*Problems and tasks:*
**1)** Could you repeat, word for word, the passage of the article on the research institute that opens with the words containing "That laboratories with" and closes with "by red tape."?
**2)** According to Reinhart in the article on the research institute, what three things are in the energy metabolism chamber?

*Extracted text:*
════════
Roll-to-roll manufacturing machines in another room can print out wearable health-monitoring devices. Some of the devices being developed at the institute can sense peptides on the surface of the skin to detect stress levels and disease markers. “So, instead of making one device that costs a $1,000 and takes a lot of energy to make, this does it in a single pass, almost like printing the New York Times. At the other end, you get a sheet with hundreds of devices, you cut them up and you’ve created hundreds of devices for a few dollars,” Reinhart explained.

Downstairs, an energy metabolism chamber – resembling a tiny hotel room – allows researchers to measure the energy metabolism of human subjects without touching them.

“This allows us to do longitudinal metabolic studies,” Reinhart says, “There’s a bed and a shower, and an exercise bike. You pass food through here,” he said, pointing to a small airlock chamber on the side of the wall.” The chamber has piqued the interest of companies making sports apparel for testing next-generation sport shoes and clothing that measures caloric output during exercise.

That laboratories with such different but complementary functions are within paces of each other is part of the institute’s grand plan, allowing students and faculty to  interface more easily with industry.  “Because it’s so compact and unified, some companies love coming out here. It isn’t just that they want one specific thing. Some of them do, but other companies want to measure something on humans and develop prototypes for a device and have large data analytics using the latest statistics. Here, with a single contract they can tap into as many different things as they want,” he said.

Reinhart and his staff lower the hurdles that have traditionally kept industry from using many of the resources on other campuses. They’ve kept access points simple, streamlined the application process, and  hustled contracts through the system so companies don’t get discouraged by red tape.

Subaswammy said the university has learned from other campuses, such as MIT, which has been a model for how to intersect with industry. But as a public institution, UMass had challenges that private universities don’t face. “As a public university, there are state regulations, so it’s far more difficult for us to establish policies and practices than it is for a private university. There are tremendous anti-nepotism rules and ethical requirements that are pretty onerous for a faculty member to actually own a company and make things happen.  Another complication is that we work in a system environment. What we want to do on campus sometimes has to go through the (UMass) systems office. So all of that has been sorted through.”
════════
(Items from a data source)

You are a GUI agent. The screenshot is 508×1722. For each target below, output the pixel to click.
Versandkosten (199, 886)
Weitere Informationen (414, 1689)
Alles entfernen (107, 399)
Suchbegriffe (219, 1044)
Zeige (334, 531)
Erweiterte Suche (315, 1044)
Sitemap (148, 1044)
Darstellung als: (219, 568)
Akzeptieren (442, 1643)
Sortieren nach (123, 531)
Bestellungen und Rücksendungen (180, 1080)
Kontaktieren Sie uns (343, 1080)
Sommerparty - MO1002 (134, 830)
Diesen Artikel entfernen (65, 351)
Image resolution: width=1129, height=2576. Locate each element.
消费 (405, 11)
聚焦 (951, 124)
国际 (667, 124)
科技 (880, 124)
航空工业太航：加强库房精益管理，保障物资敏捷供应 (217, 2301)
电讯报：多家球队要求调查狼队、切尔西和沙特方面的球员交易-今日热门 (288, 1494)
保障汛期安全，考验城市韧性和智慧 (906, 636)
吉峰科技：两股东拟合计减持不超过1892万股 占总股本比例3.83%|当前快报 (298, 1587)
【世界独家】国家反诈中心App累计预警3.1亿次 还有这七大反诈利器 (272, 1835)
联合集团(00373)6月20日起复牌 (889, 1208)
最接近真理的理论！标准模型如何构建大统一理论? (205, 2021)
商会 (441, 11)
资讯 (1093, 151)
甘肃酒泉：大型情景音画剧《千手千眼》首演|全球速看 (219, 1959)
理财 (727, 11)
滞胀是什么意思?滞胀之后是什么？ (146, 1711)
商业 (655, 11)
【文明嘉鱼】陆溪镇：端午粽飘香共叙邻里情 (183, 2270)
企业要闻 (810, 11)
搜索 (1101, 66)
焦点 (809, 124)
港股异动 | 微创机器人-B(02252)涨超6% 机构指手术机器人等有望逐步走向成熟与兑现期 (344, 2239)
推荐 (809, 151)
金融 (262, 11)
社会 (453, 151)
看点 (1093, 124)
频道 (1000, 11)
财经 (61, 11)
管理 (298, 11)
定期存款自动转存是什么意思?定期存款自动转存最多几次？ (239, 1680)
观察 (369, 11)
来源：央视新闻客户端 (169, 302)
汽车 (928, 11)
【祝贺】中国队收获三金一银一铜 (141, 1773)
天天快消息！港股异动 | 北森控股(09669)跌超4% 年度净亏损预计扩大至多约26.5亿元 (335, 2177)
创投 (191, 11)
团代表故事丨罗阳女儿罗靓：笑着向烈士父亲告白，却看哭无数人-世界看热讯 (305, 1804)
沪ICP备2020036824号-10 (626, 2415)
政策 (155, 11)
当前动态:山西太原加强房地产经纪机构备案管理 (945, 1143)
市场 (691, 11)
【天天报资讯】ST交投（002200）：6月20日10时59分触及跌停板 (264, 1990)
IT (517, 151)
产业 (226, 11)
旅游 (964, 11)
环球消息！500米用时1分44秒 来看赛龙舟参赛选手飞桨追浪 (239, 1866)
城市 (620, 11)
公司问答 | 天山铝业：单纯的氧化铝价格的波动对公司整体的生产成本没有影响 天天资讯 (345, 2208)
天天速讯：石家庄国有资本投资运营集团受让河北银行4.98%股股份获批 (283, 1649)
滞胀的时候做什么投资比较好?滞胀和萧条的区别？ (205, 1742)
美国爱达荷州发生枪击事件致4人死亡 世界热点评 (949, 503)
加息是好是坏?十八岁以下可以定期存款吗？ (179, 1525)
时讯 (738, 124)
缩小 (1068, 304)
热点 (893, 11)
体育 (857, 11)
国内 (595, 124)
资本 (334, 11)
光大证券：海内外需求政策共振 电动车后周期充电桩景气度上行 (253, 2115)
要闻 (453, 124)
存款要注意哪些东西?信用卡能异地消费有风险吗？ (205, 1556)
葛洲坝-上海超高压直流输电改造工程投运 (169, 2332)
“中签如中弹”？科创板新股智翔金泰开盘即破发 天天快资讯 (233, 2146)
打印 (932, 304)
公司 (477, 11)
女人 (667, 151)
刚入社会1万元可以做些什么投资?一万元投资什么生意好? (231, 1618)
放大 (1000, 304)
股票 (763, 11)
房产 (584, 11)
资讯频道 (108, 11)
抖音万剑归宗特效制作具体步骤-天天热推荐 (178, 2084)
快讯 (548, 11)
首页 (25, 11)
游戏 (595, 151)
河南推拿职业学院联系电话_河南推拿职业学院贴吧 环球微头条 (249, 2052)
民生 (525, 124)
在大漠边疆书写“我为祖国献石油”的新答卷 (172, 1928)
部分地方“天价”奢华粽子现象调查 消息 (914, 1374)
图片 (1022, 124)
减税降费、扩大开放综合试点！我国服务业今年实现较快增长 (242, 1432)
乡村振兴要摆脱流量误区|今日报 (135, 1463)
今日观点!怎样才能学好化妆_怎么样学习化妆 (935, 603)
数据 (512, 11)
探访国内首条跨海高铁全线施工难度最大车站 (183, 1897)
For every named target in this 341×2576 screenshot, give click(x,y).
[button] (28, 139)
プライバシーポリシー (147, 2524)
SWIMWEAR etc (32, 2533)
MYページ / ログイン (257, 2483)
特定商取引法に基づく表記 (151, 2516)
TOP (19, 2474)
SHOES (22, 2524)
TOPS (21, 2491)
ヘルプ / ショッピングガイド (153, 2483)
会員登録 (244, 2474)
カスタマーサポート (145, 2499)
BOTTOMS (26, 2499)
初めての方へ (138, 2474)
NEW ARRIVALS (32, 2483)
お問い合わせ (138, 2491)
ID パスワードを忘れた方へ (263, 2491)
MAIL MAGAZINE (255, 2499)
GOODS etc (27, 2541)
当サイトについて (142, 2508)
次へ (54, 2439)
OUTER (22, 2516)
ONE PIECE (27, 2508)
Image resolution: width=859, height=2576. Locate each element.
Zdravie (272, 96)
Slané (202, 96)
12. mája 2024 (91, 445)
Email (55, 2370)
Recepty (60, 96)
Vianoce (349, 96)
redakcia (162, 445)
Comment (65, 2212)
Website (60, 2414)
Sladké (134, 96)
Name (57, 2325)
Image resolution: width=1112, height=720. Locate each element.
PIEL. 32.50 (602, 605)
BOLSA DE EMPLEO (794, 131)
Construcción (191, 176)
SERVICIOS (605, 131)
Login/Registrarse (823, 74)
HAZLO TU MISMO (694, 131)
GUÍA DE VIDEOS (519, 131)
════════
*Solutions in order:*
**1)**
That laboratories with such different but complementary functions are within paces of each other is part of the institute’s grand plan, allowing students and faculty to  interface more easily with industry.  “Because it’s so compact and unified, some companies love coming out here. It isn’t just that they want one specific thing. Some of them do, but other companies want to measure something on humans and develop prototypes for a device and have large data analytics using the latest statistics. Here, with a single contract they can tap into as many different things as they want,” he said.

Reinhart and his staff lower the hurdles that have traditionally kept industry from using many of the resources on other campuses. They’ve kept access points simple, streamlined the application process, and  hustled contracts through the system so companies don’t get discouraged by red tape.

**2)** A bed, a shower and an exercise bike.